Com o dinheiro do Prêmio, Itamar pode financiar um apartamento próprio no bairro de Itapuã, a cerca de cinquenta metros da casa onde viveu o poeta Vinicius de Moraes. Apartamento co-habitado, com Itamar, por algumas plantas, quatro gatos e dois cachorros com quem ele conversa e se entende, enquanto responde minhas perguntas. "Minha cachorra não late, ela fala".
"Torto Arado" saiu com 8.000 exemplares, em Portugal, tornou-se unanimidade no país de Saramago e transformou seu autor em celebridade local, sempre concedendo entrevistas de forte tom político e antirracista. O prêmio também lhe levou ao contrato com a editora brasileira Todavia que lançou, por aqui, 3 mil exemplares de seu romance.

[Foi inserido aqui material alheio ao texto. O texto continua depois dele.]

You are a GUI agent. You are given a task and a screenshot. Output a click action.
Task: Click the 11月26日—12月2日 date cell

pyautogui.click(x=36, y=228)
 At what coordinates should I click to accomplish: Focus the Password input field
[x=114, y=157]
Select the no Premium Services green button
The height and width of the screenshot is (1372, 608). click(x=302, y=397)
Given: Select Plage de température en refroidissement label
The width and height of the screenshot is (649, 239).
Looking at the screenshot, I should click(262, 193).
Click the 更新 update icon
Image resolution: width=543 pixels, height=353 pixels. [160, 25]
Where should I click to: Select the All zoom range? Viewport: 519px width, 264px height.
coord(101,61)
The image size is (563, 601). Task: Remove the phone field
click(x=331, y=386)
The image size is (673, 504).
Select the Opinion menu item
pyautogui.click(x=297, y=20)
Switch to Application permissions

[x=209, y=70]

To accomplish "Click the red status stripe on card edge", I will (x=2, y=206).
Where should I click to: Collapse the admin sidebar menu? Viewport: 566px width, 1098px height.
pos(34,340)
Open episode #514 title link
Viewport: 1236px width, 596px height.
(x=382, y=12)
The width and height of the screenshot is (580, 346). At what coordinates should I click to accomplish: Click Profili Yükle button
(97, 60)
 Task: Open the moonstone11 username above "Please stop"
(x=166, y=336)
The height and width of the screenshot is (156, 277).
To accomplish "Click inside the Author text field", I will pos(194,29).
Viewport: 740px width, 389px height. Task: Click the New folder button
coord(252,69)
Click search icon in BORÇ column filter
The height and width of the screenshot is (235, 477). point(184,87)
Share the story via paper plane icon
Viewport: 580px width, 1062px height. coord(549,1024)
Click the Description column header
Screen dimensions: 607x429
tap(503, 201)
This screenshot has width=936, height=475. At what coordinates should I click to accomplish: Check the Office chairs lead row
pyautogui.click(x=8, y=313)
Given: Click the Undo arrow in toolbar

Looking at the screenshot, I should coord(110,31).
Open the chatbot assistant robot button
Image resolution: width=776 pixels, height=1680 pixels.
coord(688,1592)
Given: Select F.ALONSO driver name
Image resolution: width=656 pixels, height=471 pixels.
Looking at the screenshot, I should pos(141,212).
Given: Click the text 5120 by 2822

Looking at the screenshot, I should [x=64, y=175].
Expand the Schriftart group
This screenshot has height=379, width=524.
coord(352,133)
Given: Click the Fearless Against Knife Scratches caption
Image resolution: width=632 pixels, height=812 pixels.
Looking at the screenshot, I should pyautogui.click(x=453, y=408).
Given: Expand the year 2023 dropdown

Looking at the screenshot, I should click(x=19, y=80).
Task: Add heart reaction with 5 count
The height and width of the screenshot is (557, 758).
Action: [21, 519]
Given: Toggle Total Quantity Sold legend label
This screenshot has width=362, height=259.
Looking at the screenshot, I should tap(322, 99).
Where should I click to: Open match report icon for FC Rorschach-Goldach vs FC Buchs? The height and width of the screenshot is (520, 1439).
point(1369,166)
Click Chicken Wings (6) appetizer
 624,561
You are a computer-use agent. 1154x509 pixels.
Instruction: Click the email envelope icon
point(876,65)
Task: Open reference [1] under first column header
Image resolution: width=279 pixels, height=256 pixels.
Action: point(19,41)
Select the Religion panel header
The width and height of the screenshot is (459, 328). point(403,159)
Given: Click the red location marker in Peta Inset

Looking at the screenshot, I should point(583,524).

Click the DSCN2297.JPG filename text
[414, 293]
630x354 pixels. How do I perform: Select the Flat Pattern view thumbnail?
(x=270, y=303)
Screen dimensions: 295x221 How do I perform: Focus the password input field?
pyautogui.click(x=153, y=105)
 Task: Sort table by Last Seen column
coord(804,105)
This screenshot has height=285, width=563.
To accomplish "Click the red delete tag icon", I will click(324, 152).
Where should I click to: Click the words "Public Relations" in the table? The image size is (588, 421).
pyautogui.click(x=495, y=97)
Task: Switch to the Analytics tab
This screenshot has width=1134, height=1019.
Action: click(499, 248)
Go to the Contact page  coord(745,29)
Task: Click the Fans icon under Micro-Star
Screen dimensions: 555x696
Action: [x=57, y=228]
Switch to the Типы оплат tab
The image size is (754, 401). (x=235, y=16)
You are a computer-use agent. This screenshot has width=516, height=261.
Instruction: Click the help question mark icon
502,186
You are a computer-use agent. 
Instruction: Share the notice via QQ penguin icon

O pai de Itamar, a quem Torto Arado é dedicado, alegrou-se com a conquista do filho, que fugiu da combo "futebol-música" ao qual geralmente são limitados os homens negros no Brasil, para traçar sua ascensão meteórica. Faleceu, no entanto, 15 dias depois de ver o herdeiro abocanhar o Prêmio LeYa.
Rio de Sangue
"Ano passado tivemos a tragédia [do rompimento da barragem] de Brumadinho que foi uma coisa chocante, né? Foram 300 vítimas levadas de uma só vez. E, agora, [com as mortes da covid-19] é como se tivessem rompido mais de cem barragens ao mesmo tempo", reflete Itamar, que confessa que a tristeza provocada pelas mais de 38 mil vítimas doença no Brasil influenciam em sua criação literária.
O autor segue, no entanto, com as pesquisas para seu próximo romance que irá compor, com "Torto Arado", uma sequência de obras que vão tratar "da relação do homem com a terra no Brasil". Questão fundamental em um país que começou sua triste sina quando foi invadido e dividido em latifúndios, nas mãos de poucas famílias ricas, pelos portugueses há 520 anos. Minha avó costumava dizer "Mamãe foi pega no dente de cachorro", conta o escritor sobre a bisavó indígena.
Sua visão sobre a terra, que lhe inspira o conjunto de obras, foi aprendida com os trabalhadores rurais com quem conviveu no trabalho, com antropólogos que estudou e com o cinema que influencia sua narrativa imagética. "O cinema sempre teve um impacto forte nas coisas que eu escrevo."
Fã do baiano Glauber Rocha, mas também de Visconti, Bergman e Kurosawa ele reflete sobre o filme "Dersu Uzala", do diretor japonês, comparando-o com a obra do antropólogo Tim Ingold: "Recentemente eu reassisti 'Dersu Uzala' e senti uma conexão tão forte com o que eu escrevo, com o meu trabalho, com a forma como vejo o mundo. Porque o Dersu é um indígena que vive na Sibéria e que estabelece uma relação com aquele homem branco, mas é uma relação que extrapola a exploração. Aquele homem fica realmente impactado com a vida do Dersu. O cinema é muito a paisagem e não é a paisagem apenas como cenário, como palco, a paisagem é um personagem, ela está interagindo o tempo todo conosco. Ela é dotada de vontade própria. O Tim Ingold tem um livro chamado 'Estar vivo' e ele chama o espaço, a terra de 'mundo-tempo'. A gente habita o 'mundo-tempo' e por mais que a gente interfira nele, por mais que a gente esteja vivendo esse período que chamamos de Antropoceno, o Tim fala que achamos que podemos dominar tudo, mas não podemos. De repente vem um aluvião, um terremoto, vem um chuva e destrói tudo. Destrói sua casa, sua plantação, sua cidade. A natureza é imperiosa, é furiosa, está agindo o tempo todo sobre nós. E essa forma não foi o Tim que inventou, ele só faz reproduzir o que ele viu naquelas sociedades indígenas. A Belonisia [protagonista de Torto Arado que perde a língua e não pode falar] é assim, quando ela diz que a natureza é a voz dela. Ela não pode se comunicar, mas ela entende aquele palmo de chão como ninguém. Ela vive nesse 'mundo-tempo'. Ela está prenhe de tudo isso, ela está prenhe de natureza, ela é a força da natureza, está junto com tudo isso com os animais com as plantas."
A voz de Itamar não é voz, são vozes. Ouçamo-nas.